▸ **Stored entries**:
----------------------------------------

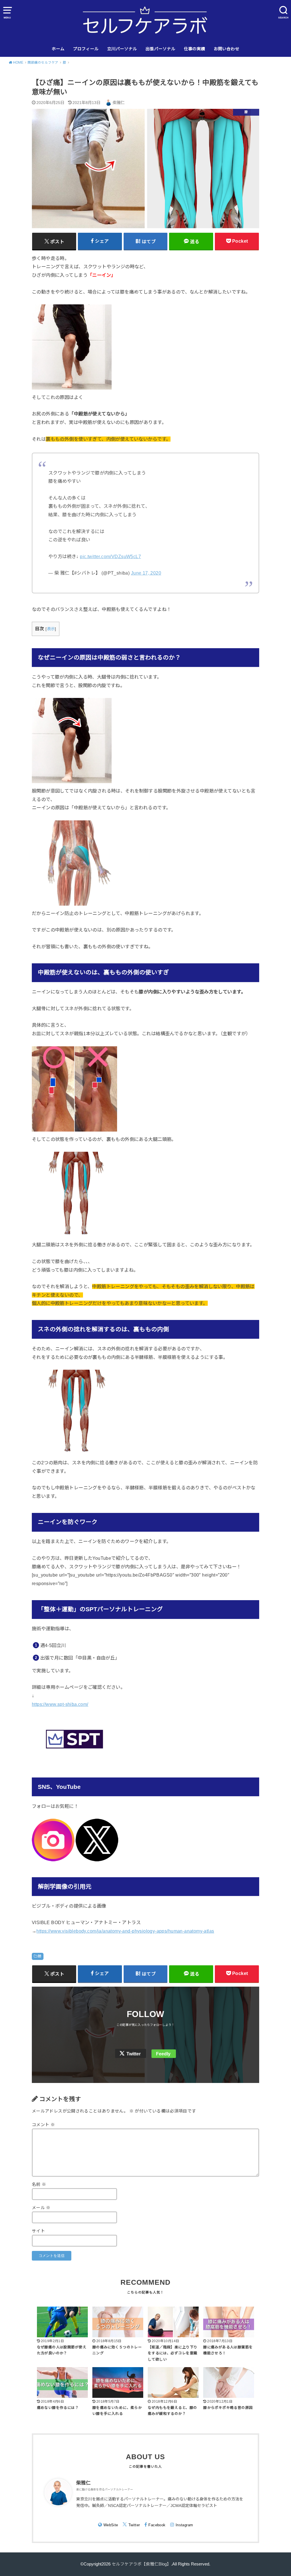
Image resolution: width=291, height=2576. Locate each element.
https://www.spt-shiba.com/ (60, 1704)
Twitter (133, 2053)
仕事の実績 (194, 49)
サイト (38, 2231)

----------------------------------------

▸ **HOW TO COMPLETE THIS TASK**: Write out the entries again word for word. Do not include the pictures.

▸ **OUTPUT FOR THIS TASK**:
Image resolution: width=291, height=2576. Locate each element.
https://www.spt-shiba.com/ (60, 1704)
Twitter (133, 2053)
仕事の実績 (194, 49)
サイト (38, 2231)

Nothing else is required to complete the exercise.